I used tcpdump to capture the traffic, following are the important parts of the pcap:

11:49:03.964855 IP6 :: > ff02::1:ffe5:8fb0: HBH ICMP6, multicast listener reportmax resp delay: 0 addr: ff02::1:ffe5:8fb0, length 24 11:49:03.964961 IP6 :: > ff02::1:ffe5:8fb0: HBH ICMP6, multicast listener reportmax resp delay: 0 addr: ff02::1:ffe5:8fb0, length 24 11:49:03.966280 ARP, Request who-has 84...* tell 84..., length 28 11:49:03.966632 ARP, Reply 84... is-at 00:00:5e:00:01:03 (oui Unknown), length 46 11:49:03.966643 IP 84....50879 > google-public-dns-a.google.com.domain: 18212+ PTR? 0.b.f.8.5.e.f.f.1.0.0.0.0.0.0.0.0.0.0.0.0.0.0.0.0.0.0.0.2.0.f.f.ip6.arpa. (90) 11:49:08.970373 IP 84....50879 > google-public-dns-a.google.com.domain: 18212+ PTR? 0.b.f.8.5.e.f.f.1.0.0.0.0.0.0.0.0.0.0.0.0.0.0.0.0.0.0.0.2.0.f.f.ip6.arpa. (90) 11:53:18.356686 IP 84...* > *.cable.012.net.il: ICMP echo reply, id 61593, seq 23533, length 64 11:53:18.801857 IP6 :: > ff02::1:ffe5:8fb0: HBH ICMP6, multicast listener reportmax resp delay: 0 addr: ff02::1:ffe5:8fb0, length 24 11:53:18.801973 IP6 :: > ff02::1:ffe5:8fb0: HBH ICMP6, multicast listener reportmax resp delay: 0 addr: ff02::1:ffe5:8fb0, length 24

After the last packet there is a silent for a few minutes that the server is not reachable. It's important to mention that while the server is not reachable from the outside, the server can connect to remote server (by connecting directly to the console). I'm aware there is a problem with the IPV6, but I don't really understand why.
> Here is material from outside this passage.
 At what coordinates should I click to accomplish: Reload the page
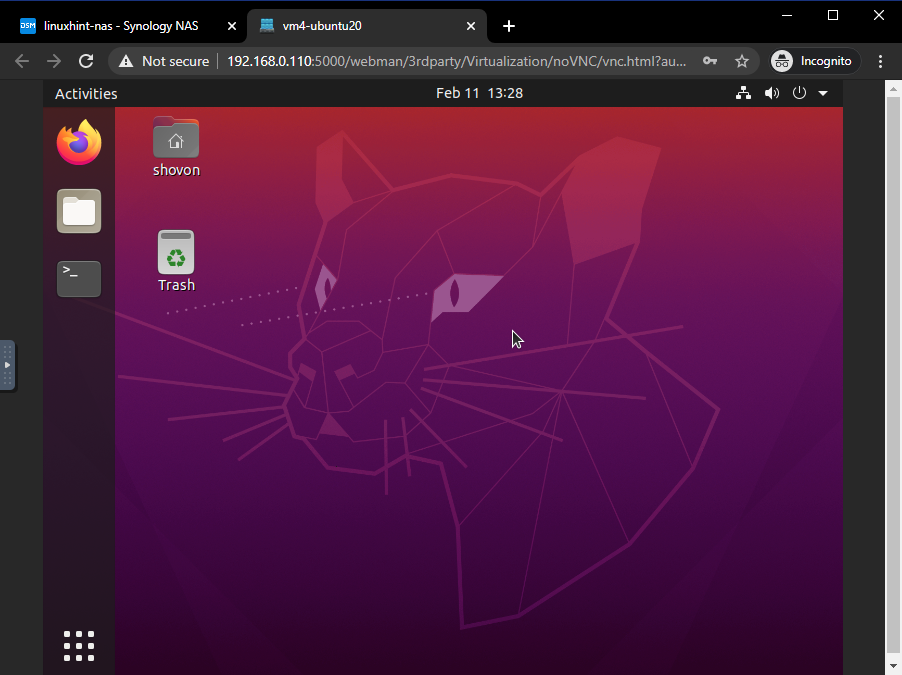[86, 61]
The setup contains a Juniper Router (don't have access to the router) -> L2 Switch -> Proxmox -> VM

The same happens for me with Esxi with IPV6,

VM - CentOS release 6.3 (Final) - 2.6.32-39-pve
Proxmox - pve-manager/3.4-6/102d4547 (running kernel: 2.6.32-39-pve)
L2 - Dlink - no special configuration after factory reset.
When the VM is not reachable from the outside, pinging inside the LAN causing the VM be reachable from the world again (only for a few minutes)
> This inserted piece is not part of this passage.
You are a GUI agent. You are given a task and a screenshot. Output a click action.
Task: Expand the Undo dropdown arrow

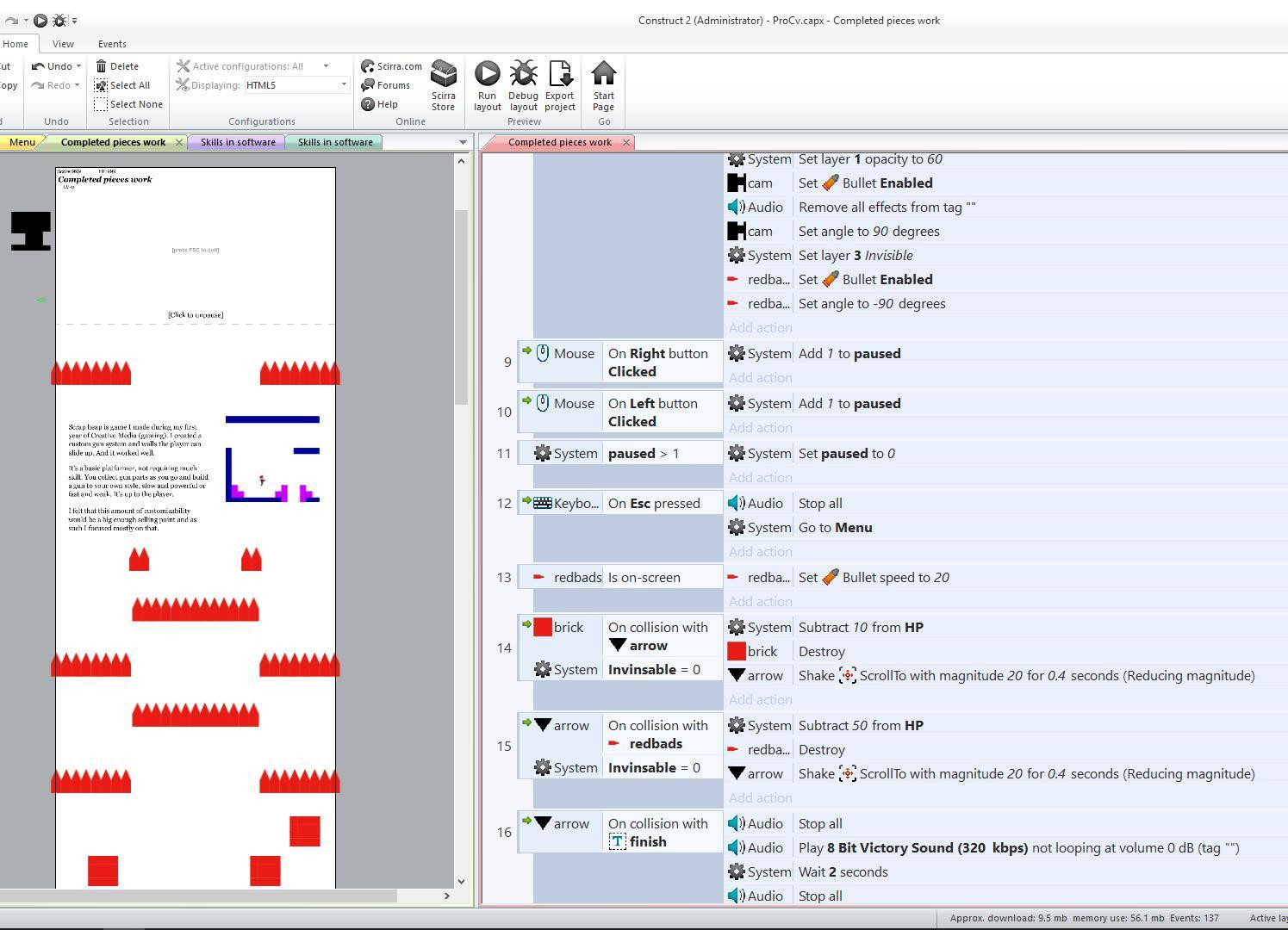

Inside the proxmox host itself:

brctl showmacs vmbr0: (when server is not reachable from the world)

  1 ee:75:67:e5:8f:b0   no         0.59

When the server is reachable from the world

  2 ee:75:67:e5:8f:b0   no       127.15

I tried to replace L2 switch didn't help. Installed a new server with a new VM. Same results.

After disabling IPv6 on the VM it stopped, but I don't really understand why. The setup of the server are totally basic.

danielch1
  • 1
  • 1

1 Answers1

1

When you did your TCPDUMP, was the IPv6 traffic abnormally high? We experienced a similar issue which was caused by malfunctioning l217-LM intel drivers on the network. In short, when machines with the effected drivers are put into sleep mode, they can enter a state where 2 or more of them will constantly spam IPv6 messages back and forth. The messages aren't enough to even show up as an abnormal amount of traffic on the switches, but some devices (including one of our multi-function-printers and our Sonicwall) couldn't handle the high amount of this particular type of IPv6 traffic, went to 100% CPU and were useless until the traffic stopped.

Here's a thread that describes it in a bit more detail: http://www.gossamer-threads.com/lists/cisco/nsp/177843

searching for "HBH ICMP6, multicast listener report" also brings up others with similar issues.

One of the possible solutions is to filter or throttle multicast traffic on the switch (look for storm control features on your switch) and in my case, fixing the aberrant Ethernet drivers.